DATA =>
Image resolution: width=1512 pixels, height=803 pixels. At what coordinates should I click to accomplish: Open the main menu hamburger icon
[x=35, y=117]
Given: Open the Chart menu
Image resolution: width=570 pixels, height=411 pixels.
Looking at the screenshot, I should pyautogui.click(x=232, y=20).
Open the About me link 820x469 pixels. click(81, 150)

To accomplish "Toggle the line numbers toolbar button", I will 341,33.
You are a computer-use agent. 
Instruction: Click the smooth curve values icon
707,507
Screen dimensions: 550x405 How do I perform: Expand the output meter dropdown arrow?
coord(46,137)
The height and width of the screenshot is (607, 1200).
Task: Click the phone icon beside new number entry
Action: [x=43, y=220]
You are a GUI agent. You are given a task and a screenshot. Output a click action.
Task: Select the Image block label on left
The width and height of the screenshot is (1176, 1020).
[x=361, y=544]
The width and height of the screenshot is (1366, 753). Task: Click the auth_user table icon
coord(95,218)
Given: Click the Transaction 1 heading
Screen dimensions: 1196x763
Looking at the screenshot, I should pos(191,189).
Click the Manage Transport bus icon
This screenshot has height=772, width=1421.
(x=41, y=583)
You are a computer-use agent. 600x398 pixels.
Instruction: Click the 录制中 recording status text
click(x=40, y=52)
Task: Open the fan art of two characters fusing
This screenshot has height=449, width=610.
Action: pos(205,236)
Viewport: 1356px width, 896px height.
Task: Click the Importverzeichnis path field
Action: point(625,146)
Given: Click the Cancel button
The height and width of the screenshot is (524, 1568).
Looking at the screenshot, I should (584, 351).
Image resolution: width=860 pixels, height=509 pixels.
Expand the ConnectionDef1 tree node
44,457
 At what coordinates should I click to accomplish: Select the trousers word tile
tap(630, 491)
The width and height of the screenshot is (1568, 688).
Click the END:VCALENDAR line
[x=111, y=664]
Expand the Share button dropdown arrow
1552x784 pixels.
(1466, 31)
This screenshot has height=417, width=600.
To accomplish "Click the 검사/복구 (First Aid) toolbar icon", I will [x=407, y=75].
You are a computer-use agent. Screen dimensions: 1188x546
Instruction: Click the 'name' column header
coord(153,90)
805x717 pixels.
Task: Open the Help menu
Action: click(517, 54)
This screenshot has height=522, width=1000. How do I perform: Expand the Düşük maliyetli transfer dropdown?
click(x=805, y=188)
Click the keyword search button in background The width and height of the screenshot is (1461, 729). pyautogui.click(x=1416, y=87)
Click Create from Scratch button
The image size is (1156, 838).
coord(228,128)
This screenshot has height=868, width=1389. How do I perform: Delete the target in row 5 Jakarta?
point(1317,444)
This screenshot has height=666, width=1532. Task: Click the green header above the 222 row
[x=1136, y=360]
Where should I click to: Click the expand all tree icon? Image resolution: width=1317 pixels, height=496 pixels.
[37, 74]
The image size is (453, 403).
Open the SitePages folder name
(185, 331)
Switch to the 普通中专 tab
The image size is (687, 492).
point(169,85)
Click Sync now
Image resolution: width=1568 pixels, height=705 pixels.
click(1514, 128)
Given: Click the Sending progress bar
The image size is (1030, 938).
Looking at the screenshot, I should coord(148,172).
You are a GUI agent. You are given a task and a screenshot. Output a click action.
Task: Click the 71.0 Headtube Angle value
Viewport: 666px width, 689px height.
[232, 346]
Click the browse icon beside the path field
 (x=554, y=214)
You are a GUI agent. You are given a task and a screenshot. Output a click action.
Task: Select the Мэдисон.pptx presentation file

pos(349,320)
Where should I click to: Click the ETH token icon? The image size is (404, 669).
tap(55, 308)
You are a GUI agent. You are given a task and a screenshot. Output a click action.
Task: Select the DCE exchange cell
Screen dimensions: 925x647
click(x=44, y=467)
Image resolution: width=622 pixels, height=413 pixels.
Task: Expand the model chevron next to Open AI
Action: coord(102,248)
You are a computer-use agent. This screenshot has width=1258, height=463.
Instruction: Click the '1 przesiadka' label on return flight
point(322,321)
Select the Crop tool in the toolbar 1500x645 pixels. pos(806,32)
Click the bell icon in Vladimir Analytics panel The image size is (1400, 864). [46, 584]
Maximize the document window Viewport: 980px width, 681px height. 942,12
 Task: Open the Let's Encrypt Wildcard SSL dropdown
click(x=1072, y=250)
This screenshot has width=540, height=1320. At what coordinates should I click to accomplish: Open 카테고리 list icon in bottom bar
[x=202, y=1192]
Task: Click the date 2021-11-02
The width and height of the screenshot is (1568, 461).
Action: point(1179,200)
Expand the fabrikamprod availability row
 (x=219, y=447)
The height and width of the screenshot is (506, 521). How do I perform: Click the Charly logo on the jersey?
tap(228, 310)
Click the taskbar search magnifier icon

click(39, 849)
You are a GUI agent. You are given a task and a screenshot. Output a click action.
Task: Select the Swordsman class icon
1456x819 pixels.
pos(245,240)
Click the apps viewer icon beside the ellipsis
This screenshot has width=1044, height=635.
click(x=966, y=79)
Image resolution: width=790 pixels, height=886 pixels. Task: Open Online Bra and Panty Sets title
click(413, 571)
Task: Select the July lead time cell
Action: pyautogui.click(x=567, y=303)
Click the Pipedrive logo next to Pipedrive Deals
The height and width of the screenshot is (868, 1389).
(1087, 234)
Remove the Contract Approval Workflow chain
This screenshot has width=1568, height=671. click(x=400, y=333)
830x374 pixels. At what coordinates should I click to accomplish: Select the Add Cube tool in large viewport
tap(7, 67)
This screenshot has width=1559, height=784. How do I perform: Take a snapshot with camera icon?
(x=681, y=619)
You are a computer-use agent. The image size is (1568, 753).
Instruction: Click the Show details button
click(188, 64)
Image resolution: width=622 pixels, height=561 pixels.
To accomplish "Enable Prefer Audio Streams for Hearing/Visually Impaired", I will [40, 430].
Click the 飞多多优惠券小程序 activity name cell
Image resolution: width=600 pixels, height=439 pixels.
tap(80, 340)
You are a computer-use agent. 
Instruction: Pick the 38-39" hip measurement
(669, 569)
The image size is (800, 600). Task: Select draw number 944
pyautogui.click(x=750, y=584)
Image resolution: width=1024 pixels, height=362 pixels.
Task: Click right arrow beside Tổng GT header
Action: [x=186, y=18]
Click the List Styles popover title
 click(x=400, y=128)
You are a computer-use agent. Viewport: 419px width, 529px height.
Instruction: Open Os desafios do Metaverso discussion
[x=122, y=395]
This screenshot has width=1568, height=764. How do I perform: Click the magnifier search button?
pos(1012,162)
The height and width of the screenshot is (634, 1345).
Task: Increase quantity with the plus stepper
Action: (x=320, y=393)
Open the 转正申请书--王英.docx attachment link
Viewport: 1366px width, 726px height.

EXERCISE REQUIREMENTS => Filter the records for lines holding the string "will". Copy each one.

ANSWER SPACE =>
To accomplish "Toggle the line numbers toolbar button", I will 341,33.
To accomplish "Click the 검사/복구 (First Aid) toolbar icon", I will [x=407, y=75].
To accomplish "Enable Prefer Audio Streams for Hearing/Visually Impaired", I will [40, 430].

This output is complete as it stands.